Saat ini, mungkin banyak organisasi belum menanamkan sistem keamanan di organisasinya karena mereka melihat keamanan sebagai penghalang dan bukan pendorong pemberdayaan digital.
Menurut Matt, perubahan pola pikir budaya perlu terjadi. “Keamanan dapat membantu bisnis menghadirkan teknologi secara transformasional yang memungkinkan untuk mendapatkan pengalaman pengguna terbaik, dan pada hakekatnya hal ini terkait dengan perlindungan data karyawan,” ungkapnya.
Baca Juga: Pentingnya Faktor Cybersecurity ketika Menerapkan WFH untuk Karyawan
Transformasi digital dengan SASE
Dalam laporan ‘Future Disrupted: 2021’, NTT memperkirakan bahwa konsep 'Secure Access Service Edge' (SASE), istilah yang diciptakan oleh Gartner, akan menjadi tren utama dalam 12 bulan ke depan.
SASE berfokus pada pencapaian pengalaman terbaik bagi pengguna akhir dalam paradigma jaringan SaaS dan perangkat lunak yang semakin meningkat, dengan mengamankan API dan memanfaatkan skenario 'as-a-service' seperti firewall-as-a-service (FWaas) atau Cloud Access Security Broker (CASB)-as-a-service.

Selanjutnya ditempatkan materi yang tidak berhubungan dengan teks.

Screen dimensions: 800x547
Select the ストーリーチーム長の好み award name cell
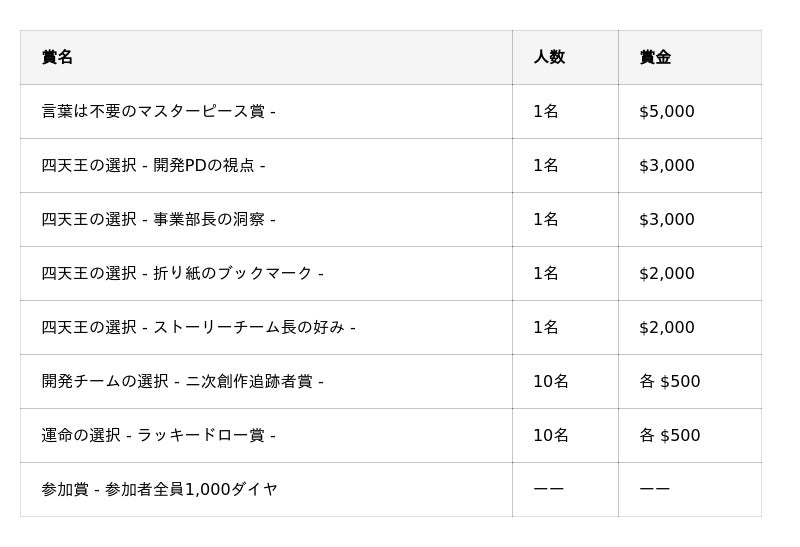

Untuk memulai SASE, bisnis perlu benar-benar mengevaluasi aset apa dan aset mana saja yang ingin mereka lindungi, di mana beban kerja terdistribusi sedang berlangsung, bagaimana bisnis mereka menggunakan aplikasi dan memastikan infrastruktur sesuai dengan tujuan penggunaan:
Pada akhirnya, bisnis harus memastikan bahwa keamanan siber melindungi operasional internal dan data karyawan serta pelanggannya.
Saat ini, hal ini berarti bahwa hanya dengan membeli keamanan tidak lagi menjadi suatu pendekatan yang layak, namun harus segera dimasukkan ke dalam desain system.
“Bisnis harus semakin fokus untuk memastikan bahwa keamanan siber bukanlah penghalang, melainkan pendorong bagi transformasi digital serta menggunakan kerangka kerja dan kemitraan yang tepat dalam ekosistem untuk dapat melakukannya,” tutur Matt.
“Tidak ada waktu yang lebih penting daripada sekarang bagi industri untuk bersatu membangun pertahanan yang kuat terhadap ancaman dunia maya yang terus meningkat dan terus berkembang,” tambah Matt.